Nous réalisons aujourd’hui, au vu de cette actualité économique et boursière mouvementée, que les modalités de gestion des investissements doivent être revues. A mon sens, cette crise ne devrait être que conjoncturelle à moins que le coronavirus ne s’étende dans le monde entier avec un taux de mortalité 20 fois plus important comme pour Ebola (à date, ce taux est de 2% ce qui est « raisonnable » statistiquement…). Dans ces circonstances, la gestion d’actifs/passifs en 2020, ne peut plus se faire selon la modalité de la Gestion dite Long Only. Il s’agit d’une gestion classique où toutes les positions prises par les gérants sont exclusivement acheteuses d’où la terminologie de Long Only en excluant toute vente à découvert.

 

Cette méthodologie de gestion classique ne permet pas malgré la bonne allocation d’actifs de subir des baisses brutales de cours et amène ainsi à une forte dépréciation d’actifs. La généralisation de la gestion d’actifs faisant appel à des produits dérivés d’engagement ferme et conditionnel, que l’on appelle souvent gestion alternative mais qui en réalité est la gestion des risques financiers est plus appropriée dans un monde volatile. Cette pérennité des valorisations d’entreprises dans un monde de changes, taux, actions et matières premiers volatiles est effective grâce à cette gestion appropriée Cela prend la forme de supports dérivés souvent packagés à la vente pour les corporate dans des produits dits structurés. Une telle gestion permet d’éviter de subir les fortes variations du marché et de préserver les valorisations. C’est qui est le préalable à une finance durable qui permet de protéger les entreprises et leurs éléments d’actifs et de passifs de la dépréciation.

 

Ainsi, ingénument, le marché des actions ne faisait que monter et le marché des changes donnait l’impression de ne plus avoir de volatilité (elles sont tombées à 5%).

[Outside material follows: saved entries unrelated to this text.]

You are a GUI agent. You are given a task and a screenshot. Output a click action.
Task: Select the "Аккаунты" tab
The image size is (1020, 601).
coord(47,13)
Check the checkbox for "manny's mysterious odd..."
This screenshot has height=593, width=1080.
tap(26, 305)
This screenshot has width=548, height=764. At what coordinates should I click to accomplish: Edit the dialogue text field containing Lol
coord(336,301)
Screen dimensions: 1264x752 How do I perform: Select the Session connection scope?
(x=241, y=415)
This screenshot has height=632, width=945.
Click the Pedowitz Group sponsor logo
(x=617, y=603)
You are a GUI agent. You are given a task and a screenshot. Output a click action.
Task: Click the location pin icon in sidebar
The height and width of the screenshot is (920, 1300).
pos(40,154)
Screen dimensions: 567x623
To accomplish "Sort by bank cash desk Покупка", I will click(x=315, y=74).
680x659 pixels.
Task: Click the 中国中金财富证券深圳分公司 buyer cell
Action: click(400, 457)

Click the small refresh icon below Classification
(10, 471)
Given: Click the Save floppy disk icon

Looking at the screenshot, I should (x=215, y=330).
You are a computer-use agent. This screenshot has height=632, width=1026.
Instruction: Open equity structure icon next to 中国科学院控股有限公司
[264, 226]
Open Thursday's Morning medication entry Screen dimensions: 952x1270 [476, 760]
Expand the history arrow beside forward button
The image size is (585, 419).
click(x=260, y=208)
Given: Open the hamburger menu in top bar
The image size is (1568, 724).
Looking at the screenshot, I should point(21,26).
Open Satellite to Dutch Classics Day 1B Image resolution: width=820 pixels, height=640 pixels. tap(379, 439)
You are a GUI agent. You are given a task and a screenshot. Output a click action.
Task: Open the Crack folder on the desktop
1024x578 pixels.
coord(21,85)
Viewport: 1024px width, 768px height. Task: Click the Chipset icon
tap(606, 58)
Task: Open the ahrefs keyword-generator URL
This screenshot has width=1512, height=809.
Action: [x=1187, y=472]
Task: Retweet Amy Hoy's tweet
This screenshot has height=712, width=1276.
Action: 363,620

Mais subitement le cours de l’Euro vs. Dollar est passé de 1,10 à 1,14 et les cours des actions se sont écroulées. Aujourd’hui, ce mouvement conjoncturel imprévisible a mis fin au statu quo. Le réveil de la volatilité rappelle l’impérieuse nécessité pour les entreprises de gérer leurs risques financiers, c’est-à-dire les pertes potentielles liées aux variations subites. Les produits dérivés d’engagements fermes et conditionnels sont une réponse idoine, dès lors que la conformité des règles de gestion encadrées par la compliance est strictement respectée. Là est le vrai défi de gestion financière des entreprises dans la décennie à venir.